Qwen3-30B-A3B-Instruct-2507
Highlights
We introduce the updated version of the Qwen3-30B-A3B non-thinking mode, named Qwen3-30B-A3B-Instruct-2507, featuring the following key enhancements:
- Significant improvements in general capabilities, including instruction following, logical reasoning, text comprehension, mathematics, science, coding and tool usage.
- Substantial gains in long-tail knowledge coverage across multiple languages.
- Markedly better alignment with user preferences in subjective and open-ended tasks, enabling more helpful responses and higher-quality text generation.
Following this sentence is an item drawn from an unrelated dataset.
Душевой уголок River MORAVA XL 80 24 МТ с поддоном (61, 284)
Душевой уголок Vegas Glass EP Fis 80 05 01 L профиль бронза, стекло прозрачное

- Enhanced capabilities in 256K long-context understanding.
Model Overview
Qwen3-30B-A3B-Instruct-2507 has the following features:
- Type: Causal Language Models
- Training Stage: Pretraining & Post-training
- Number of Parameters: 30.5B in total and 3.3B activated
- Number of Paramaters (Non-Embedding): 29.9B
- Number of Layers: 48
- Number of Attention Heads (GQA): 32 for Q and 4 for KV
- Number of Experts: 128
- Number of Activated Experts: 8
- Context Length: 262,144 natively.
NOTE: This model supports only non-thinking mode and does not generate <think></think>
blocks in its output. Meanwhile, specifying enable_thinking=False
is no longer required.
For more details, including benchmark evaluation, hardware requirements, and inference performance, please refer to our blog, GitHub, and Documentation.
Performance
Deepseek-V3-0324 | GPT-4o-0327 | Gemini-2.5-Flash Non-Thinking | Qwen3-235B-A22B Non-Thinking | Qwen3-30B-A3B Non-Thinking | Qwen3-30B-A3B-Instruct-2507 | |
---|---|---|---|---|---|---|
Knowledge | ||||||
MMLU-Pro | 81.2 | 79.8 | 81.1 | 75.2 | 69.1 | 78.4 |
MMLU-Redux | 90.4 | 91.3 | 90.6 | 89.2 | 84.1 | 89.3 |
GPQA | 68.4 | 66.9 | 78.3 | 62.9 | 54.8 | 70.4 |
SuperGPQA | 57.3 | 51.0 | 54.6 | 48.2 | 42.2 | 53.4 |
Reasoning | ||||||
AIME25 | 46.6 | 26.7 | 61.6 | 24.7 | 21.6 | 61.3 |
HMMT25 | 27.5 | 7.9 | 45.8 | 10.0 | 12.0 | 43.0 |
ZebraLogic | 83.4 | 52.6 | 57.9 | 37.7 | 33.2 | 90.0 |
LiveBench 20241125 | 66.9 | 63.7 | 69.1 | 62.5 | 59.4 | 69.0 |
Coding | ||||||
LiveCodeBench v6 (25.02-25.05) | 45.2 | 35.8 | 40.1 | 32.9 | 29.0 | 43.2 |
MultiPL-E | 82.2 | 82.7 | 77.7 | 79.3 | 74.6 | 83.8 |
Aider-Polyglot | 55.1 | 45.3 | 44.0 | 59.6 | 24.4 | 35.6 |
Alignment | ||||||
IFEval | 82.3 | 83.9 | 84.3 | 83.2 | 83.7 | 84.7 |
Arena-Hard v2* | 45.6 | 61.9 | 58.3 | 52.0 | 24.8 | 69.0 |
Creative Writing v3 | 81.6 | 84.9 | 84.6 | 80.4 | 68.1 | 86.0 |
WritingBench | 74.5 | 75.5 | 80.5 | 77.0 | 72.2 | 85.5 |
Agent | ||||||
BFCL-v3 | 64.7 | 66.5 | 66.1 | 68.0 | 58.6 | 65.1 |
TAU1-Retail | 49.6 | 60.3# | 65.2 | 65.2 | 38.3 | 59.1 |
TAU1-Airline | 32.0 | 42.8# | 48.0 | 32.0 | 18.0 | 40.0 |
TAU2-Retail | 71.1 | 66.7# | 64.3 | 64.9 | 31.6 | 57.0 |
TAU2-Airline | 36.0 | 42.0# | 42.5 | 36.0 | 18.0 | 38.0 |
TAU2-Telecom | 34.0 | 29.8# | 16.9 | 24.6 | 18.4 | 12.3 |
Multilingualism | ||||||
MultiIF | 66.5 | 70.4 | 69.4 | 70.2 | 70.8 | 67.9 |
MMLU-ProX | 75.8 | 76.2 | 78.3 | 73.2 | 65.1 | 72.0 |
INCLUDE | 80.1 | 82.1 | 83.8 | 75.6 | 67.8 | 71.9 |
PolyMATH | 32.2 | 25.5 | 41.9 | 27.0 | 23.3 | 43.1 |
*: For reproducibility, we report the win rates evaluated by GPT-4.1.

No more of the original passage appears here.